Supplied text: Begin

Writing in Art Forum, Ara Osterweil took issue with her colleague Amy Taubin's critique of the film as being "carelessly racist" in depicting Tár's fall from grace in the "filthy streets and decaying buildings of an unnamed Southeast Asian country". Osterweill states "Amy Taubin has denounced the film's Orientalist reduction of Asia to the equivalent of nowhere. Yet I would like to defend Társ problematic ending as self-consciously racist and deliberately ridiculous. Radically departing from the style of the rest of the film. By racially highlighting the power inequities that underlie the composer's erotic economy, the film shows that Tár's supposedly rarefied communion with other geniuses is as predictable as the behavior of the politically correct, moderately talented 'robots' she despises. It is a powerful moment of recognition for viewers—and of self-recognition for the character. Only by camping his film's style to the point of parody can Field suggest that the ritual excommunications of cancel culture may be as exaggerated as the generic fantasies enacted by Tár's gamer audience. While this unnamed Asian country is indeed stereotyped as exotic, the Western-centric composer confirms her valuation of music above all by seizing her new podium with a seriousness befitting the most esteemed Occidental stage."

Supplied text: End
Listed records: Begin

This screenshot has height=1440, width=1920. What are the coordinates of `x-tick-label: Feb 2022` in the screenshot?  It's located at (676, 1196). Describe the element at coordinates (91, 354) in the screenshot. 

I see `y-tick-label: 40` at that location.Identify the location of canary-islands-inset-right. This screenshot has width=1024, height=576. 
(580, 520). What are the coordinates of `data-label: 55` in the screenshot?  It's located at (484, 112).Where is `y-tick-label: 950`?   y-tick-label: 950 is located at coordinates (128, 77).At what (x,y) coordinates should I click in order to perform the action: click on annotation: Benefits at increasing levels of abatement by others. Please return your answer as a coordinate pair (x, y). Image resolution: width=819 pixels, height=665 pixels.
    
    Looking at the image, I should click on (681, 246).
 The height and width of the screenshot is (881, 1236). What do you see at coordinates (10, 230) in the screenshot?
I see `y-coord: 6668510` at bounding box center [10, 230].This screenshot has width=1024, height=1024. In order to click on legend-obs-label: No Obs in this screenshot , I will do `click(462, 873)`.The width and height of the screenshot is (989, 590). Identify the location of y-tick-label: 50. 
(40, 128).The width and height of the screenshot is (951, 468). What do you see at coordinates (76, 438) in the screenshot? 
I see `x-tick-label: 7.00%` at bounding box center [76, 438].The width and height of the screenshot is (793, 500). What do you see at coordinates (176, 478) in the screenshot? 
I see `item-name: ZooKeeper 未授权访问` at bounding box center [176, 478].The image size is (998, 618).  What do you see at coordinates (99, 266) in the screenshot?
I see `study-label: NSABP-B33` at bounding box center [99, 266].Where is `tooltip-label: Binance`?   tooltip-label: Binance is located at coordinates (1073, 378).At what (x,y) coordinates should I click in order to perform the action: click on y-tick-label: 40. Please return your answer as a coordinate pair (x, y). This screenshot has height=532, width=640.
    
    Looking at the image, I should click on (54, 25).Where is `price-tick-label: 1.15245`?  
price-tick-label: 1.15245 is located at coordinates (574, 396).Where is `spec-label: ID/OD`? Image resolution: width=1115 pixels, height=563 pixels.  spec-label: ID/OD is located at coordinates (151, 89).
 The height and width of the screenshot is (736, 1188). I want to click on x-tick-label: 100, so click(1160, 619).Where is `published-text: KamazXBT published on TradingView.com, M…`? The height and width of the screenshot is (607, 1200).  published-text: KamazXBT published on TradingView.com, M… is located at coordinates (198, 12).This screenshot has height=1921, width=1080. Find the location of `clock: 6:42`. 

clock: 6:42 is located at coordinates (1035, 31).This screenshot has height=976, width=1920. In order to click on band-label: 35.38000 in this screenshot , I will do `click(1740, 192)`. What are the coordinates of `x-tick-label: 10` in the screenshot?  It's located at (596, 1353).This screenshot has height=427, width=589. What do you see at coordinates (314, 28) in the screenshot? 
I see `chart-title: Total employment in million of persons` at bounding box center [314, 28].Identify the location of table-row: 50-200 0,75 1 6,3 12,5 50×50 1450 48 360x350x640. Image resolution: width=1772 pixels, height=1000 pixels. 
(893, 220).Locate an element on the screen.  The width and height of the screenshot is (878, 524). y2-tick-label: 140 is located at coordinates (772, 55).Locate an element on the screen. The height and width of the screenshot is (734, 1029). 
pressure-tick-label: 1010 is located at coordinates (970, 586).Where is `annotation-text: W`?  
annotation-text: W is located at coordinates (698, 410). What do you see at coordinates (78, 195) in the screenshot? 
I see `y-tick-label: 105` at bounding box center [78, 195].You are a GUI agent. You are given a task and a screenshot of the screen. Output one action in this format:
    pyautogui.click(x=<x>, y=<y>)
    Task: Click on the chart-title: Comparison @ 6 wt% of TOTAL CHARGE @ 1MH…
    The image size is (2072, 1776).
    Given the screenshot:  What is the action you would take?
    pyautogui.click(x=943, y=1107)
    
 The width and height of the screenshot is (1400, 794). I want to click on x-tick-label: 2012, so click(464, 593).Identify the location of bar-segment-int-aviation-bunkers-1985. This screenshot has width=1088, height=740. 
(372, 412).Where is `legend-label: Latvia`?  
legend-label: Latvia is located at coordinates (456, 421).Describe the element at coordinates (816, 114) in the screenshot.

Listed records: End

** Work instruction **
Continue the passage about critics' views of the ending of Tár, starting after its last sentence.

** Answer **
Because the film was released in the United Kingdom in January 2023, Tár was included in Sight and Sounds Best Films of 2023, and sat atop the polls of New Statesman and Time Out, with Phil de Semlyen of Time Out writing "Blanchett's Oscar-nominated performance has rightly earned the lion's share of plaudits, but the superb acting is buoyed by Field's subtly off-kilter visual style, lending the 'ripped from the headlines' narrative a hint of Kubrickian uncanniness." The Guardian also chose Tár as best film of the year, with critic Wendy Ide writing, "Todd Field's creation of the magnificent, monstrous fictional conductor Lydia Tár, inhabited down to the last shred of cruelty and ambition by the remarkable Cate Blanchett, is exceptional: a savage, slippery account of rampant narcissism brought down to earth." In April 2024 the historian Simon Heffer wrote in The Sunday Telegraph that Tár is "the finest American film of the century".

=== Retrospective lists ===

In 2024, IndieWire listed Tár, and In the Bedroom, also directed by Field, as "Best Picture Nominees that Deserved to win the Oscar", stating, "Todd Field's portrait of the talent and ego of a world-renowned conductor is some of the most riveting and ambitious filmmaking in recent memory. Tár feels like a movie people will be talking about and debating long after the ceremony where it lost fades from memory."

In 2025, IndieWire ranked the film at number 4 on its list of "The 100 Best Movies of the 2020s (So Far)". That same year it sat at number 67 on The New York Times list of "The 100 Best Movies of the 21st Century" and number 68 on the "Readers' Choice" edition. Rolling Stone ranked it 43 on their list of "The 100 Best Movies of the 21st Century".

In 2026, New York magazine listed Tár alongside Citizen Kane, Sunset Boulevard, Dr. Strangelove, Butch Cassidy and the Sundance Kid, The Conversation, Nashville, Taxi Driver, The Elephant Man, Pulp Fiction, There Will Be Blood, Roma, and In the Bedroom, also directed by Field, as "The Best Movies That Lost Best Picture at the Oscars". It ranked 6 on The Times list of "The 25 Best Films of the Decade". And 43 on the Daily Telegraphs "50 Greatest Films of All Time".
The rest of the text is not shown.